**Excerpt**.

Although vapour degreasing is an effective cleaning process, it can be hazardous if proper safety measures are not taken. Some of the safety measures that need to be considered include: Proper ventilation: The degreasing chamber must be equipped with adequate ventilation to prevent the accumulation of solvent vapours, which can be harmful to workers. Personal protective equipment: Workers must wear appropriate personal protective equipment, including gloves, goggles, and respiratory protection, when working with solvents. Proper handling and storage: Solvents should be handled and stored in accordance with the manufacturer's instructions. This includes proper labelling, storage, and disposal.
Vapour Degreasing in Trichloroethylene
Trichloroethylene (TCE) is a clear, colourless liquid with a sweet odour that was widely used as a solvent for vapour degreasing in various industries. However, TCE has been phased out for this purpose due to its harmful effects on human health and the environment.

**Material shown**.
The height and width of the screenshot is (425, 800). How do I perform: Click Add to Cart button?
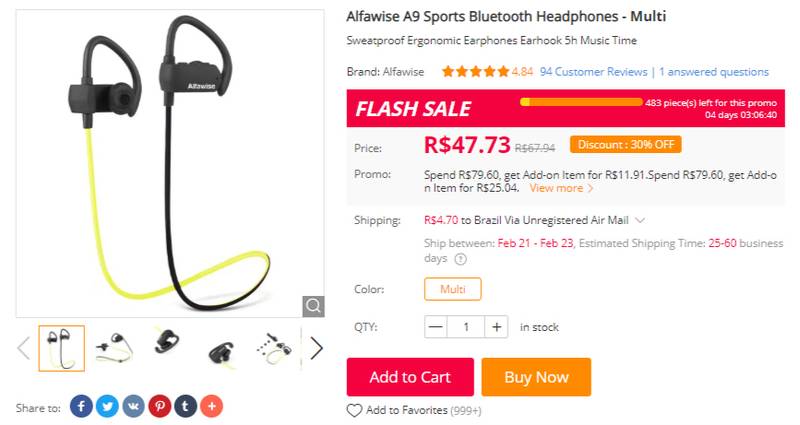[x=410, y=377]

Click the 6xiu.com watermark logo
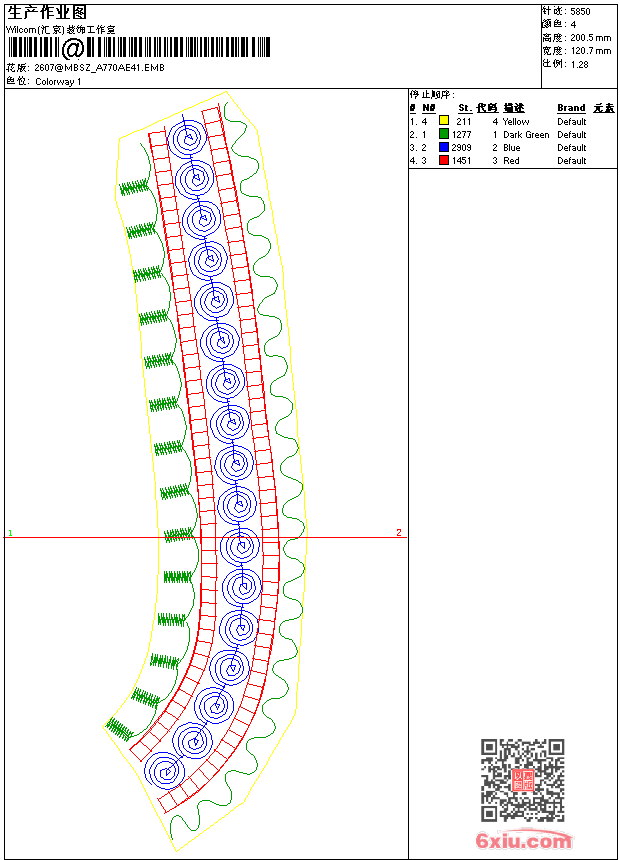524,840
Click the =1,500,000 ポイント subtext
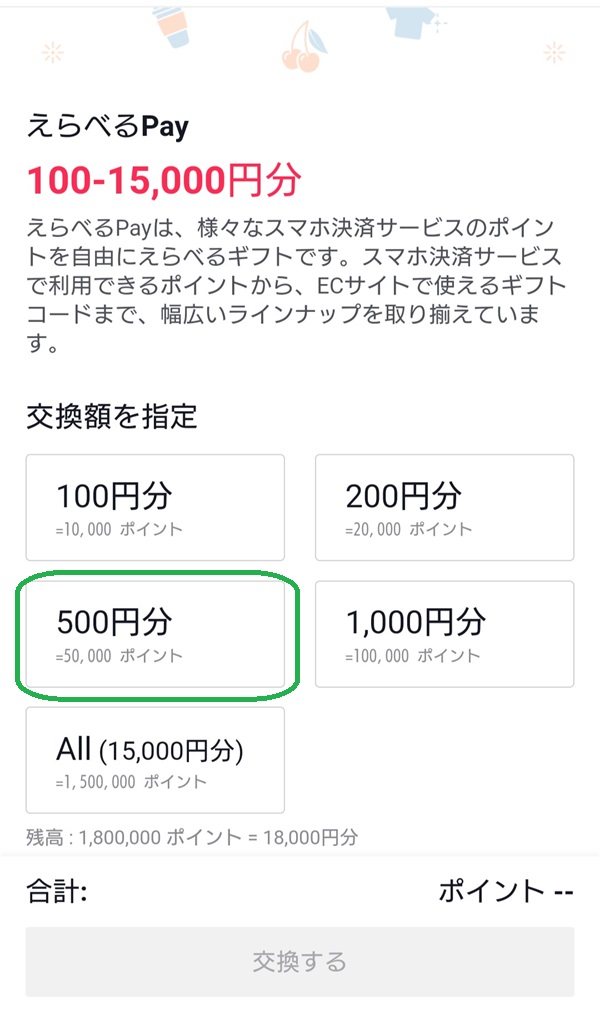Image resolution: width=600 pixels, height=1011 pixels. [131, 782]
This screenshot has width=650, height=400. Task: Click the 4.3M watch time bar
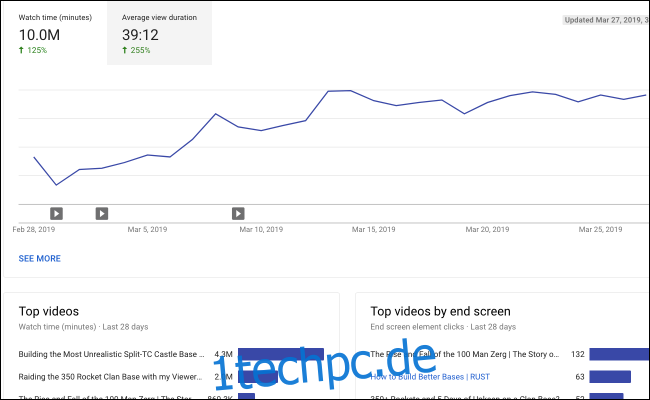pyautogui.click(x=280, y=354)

**Parts of the exercise**.
- 1) According to the excerpt on vapor degreasing, why must the degreasing chamber have adequate ventilation?
- 2) From the vapor degreasing excerpt, extract the passage from "Vapour Degreasing in Trichloroethylene" up to and including "and the environment.".

**Problem solutions**.
- 1) Adequate ventilation keeps solvent vapors from accumulating in the degreasing chamber. Those vapors can harm workers.

- 2)
Vapour Degreasing in Trichloroethylene
Trichloroethylene (TCE) is a clear, colourless liquid with a sweet odour that was widely used as a solvent for vapour degreasing in various industries. However, TCE has been phased out for this purpose due to its harmful effects on human health and the environment.